For instance, the presence of aromatic or bulky hydrophobic residues enhances π–π and hydrophobic interactions. This result in denser fiber networks and higher mechanical properties, which improves printing fidelity. In contrast, incorporating charged or hydrophilic residues reduces viscosity and promotes shear thinning. However, excessive presence of these residues may reduce mechanical stiffness. This molecular tunability enables peptide-based hydrogels to meet the rheological requirements of extrusion-based printing [101].

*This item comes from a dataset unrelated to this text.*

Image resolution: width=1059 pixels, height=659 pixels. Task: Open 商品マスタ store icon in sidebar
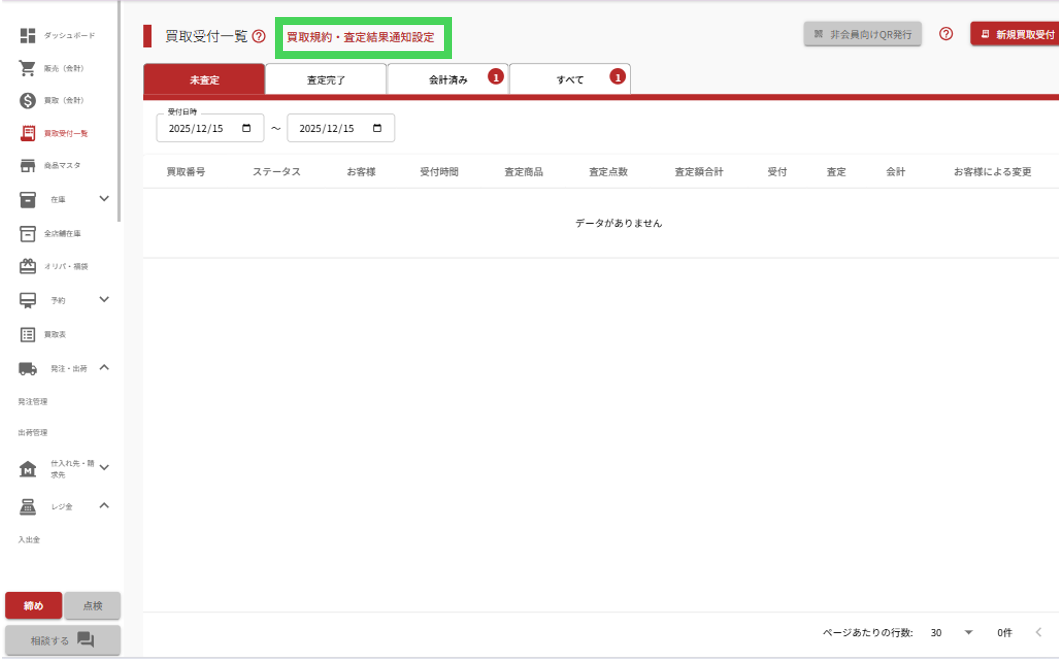point(28,165)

Self-assembly hydrogels typically form through non-covalent interactions such as hydrogen bonding, π–π stacking, and hydrophobic interactions. This self-assembly creates secondary structures, including α-helices, β-sheet and hairpin motifs. These secondary structures not only determine the hydrogel nanofibrous morphology but also influence its mechanical strength and cellular interactions [102]. As a result, peptide hydrogels have high water content and tunable mechanical characteristics, both of which are essential to maintain cell viability and support tissue regeneration [102]. Alternatively, covalent strategies introduce permanent crosslinks to reinforce mechanical stability. Functionalization with reactive functional groups (i.e. methacrylate, acrylate, thiol) enables photo-crosslinking, enzymatic catalysis or click-chemistry approaches that produce structurally reinforced networks [103].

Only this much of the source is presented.